The problem:
Return each of the records below word for word, leaving out the pictures.

--- START OF Dataset extract ---

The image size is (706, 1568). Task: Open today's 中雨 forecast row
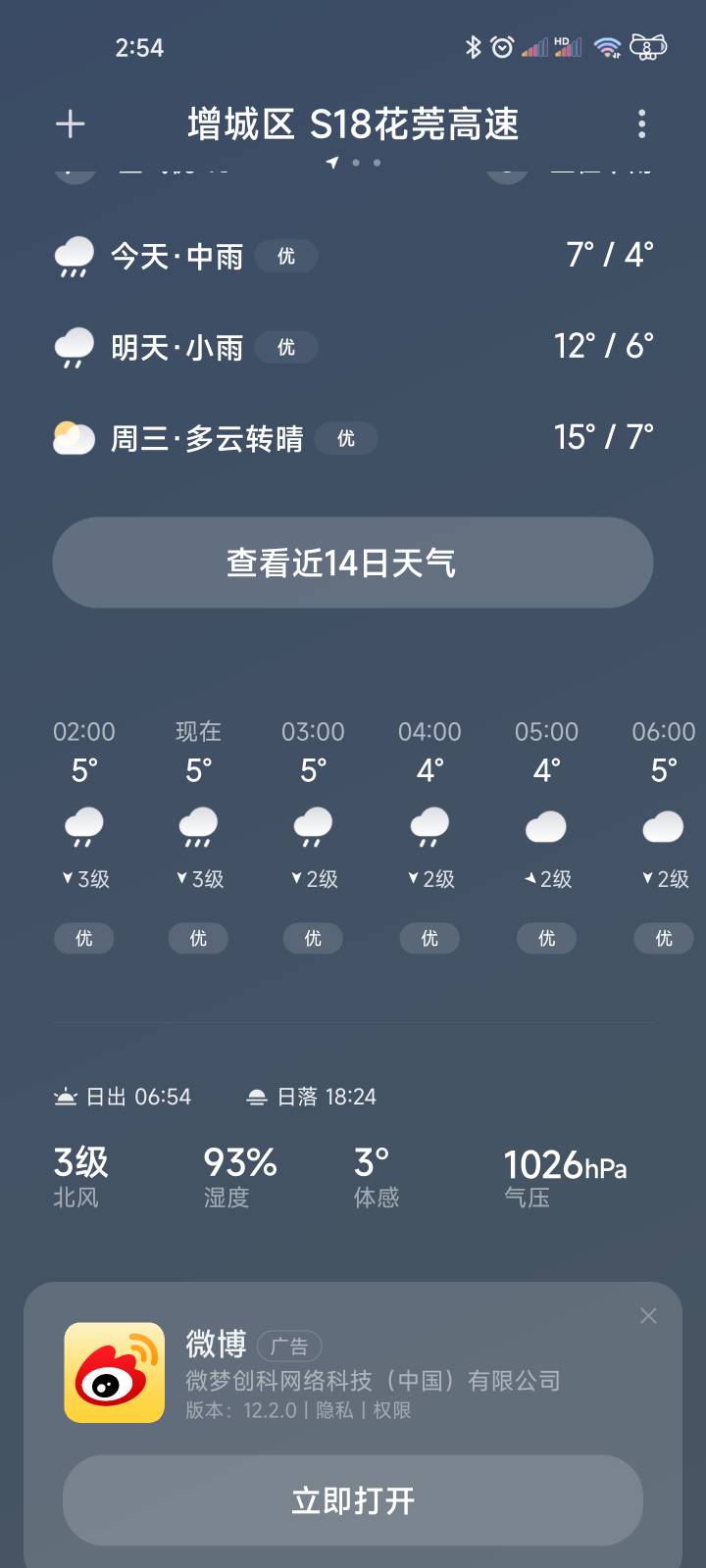click(353, 257)
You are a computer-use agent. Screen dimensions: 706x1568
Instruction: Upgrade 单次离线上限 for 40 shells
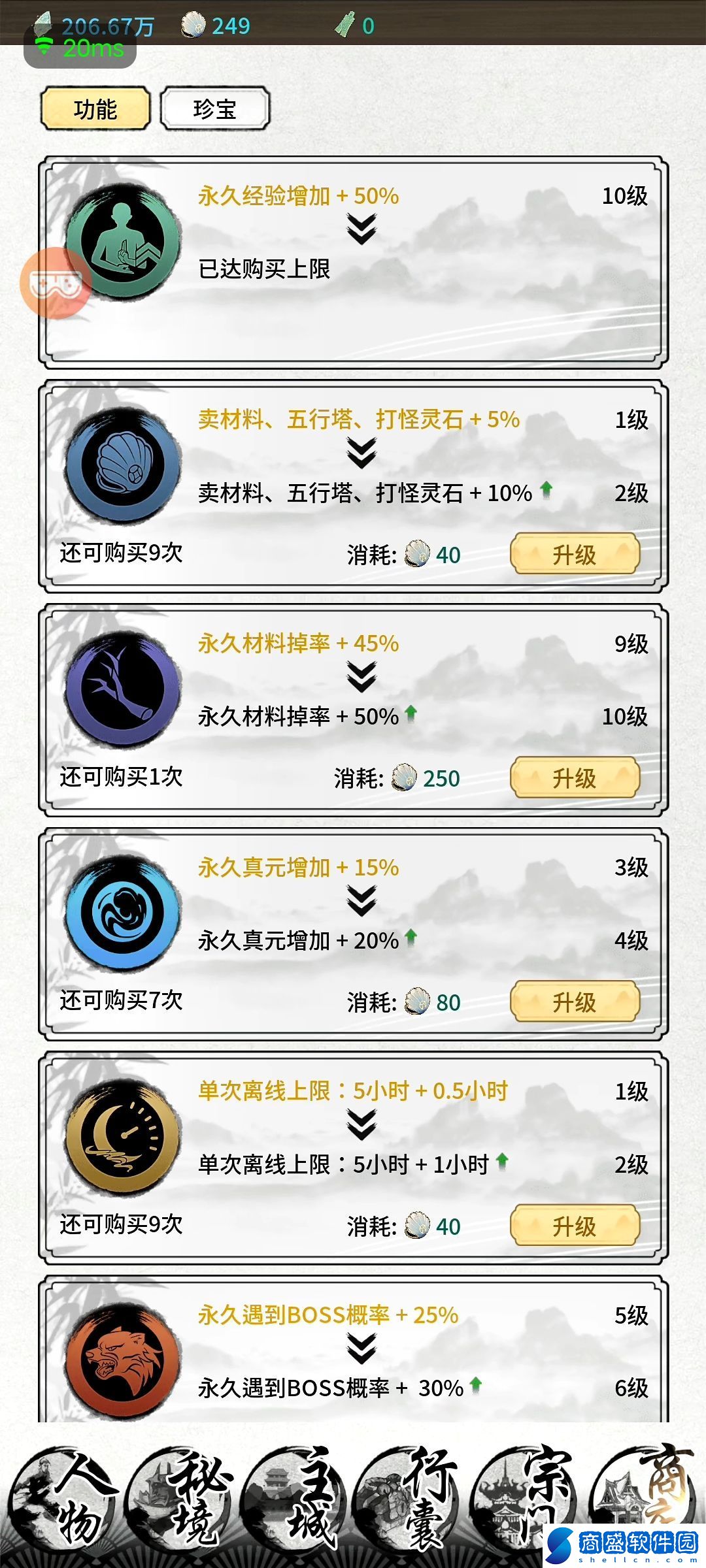575,1226
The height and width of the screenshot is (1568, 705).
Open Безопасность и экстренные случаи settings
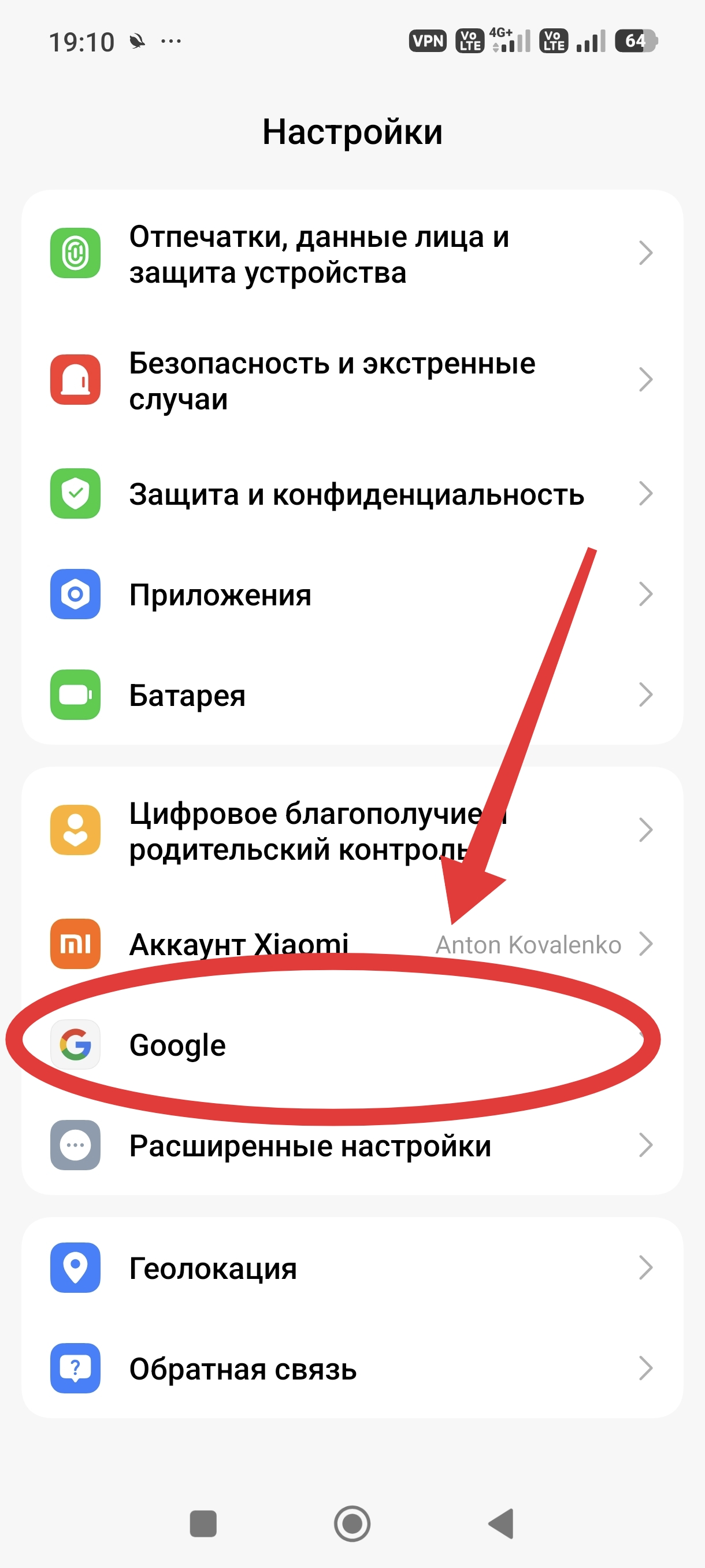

--- END OF Dataset extract ---

Solution to this exercise:
The image size is (706, 1568). Task: Open today's 中雨 forecast row
click(353, 257)
You are a computer-use agent. Screen dimensions: 706x1568
Instruction: Upgrade 单次离线上限 for 40 shells
575,1226
The height and width of the screenshot is (1568, 705).
Open Безопасность и экстренные случаи settings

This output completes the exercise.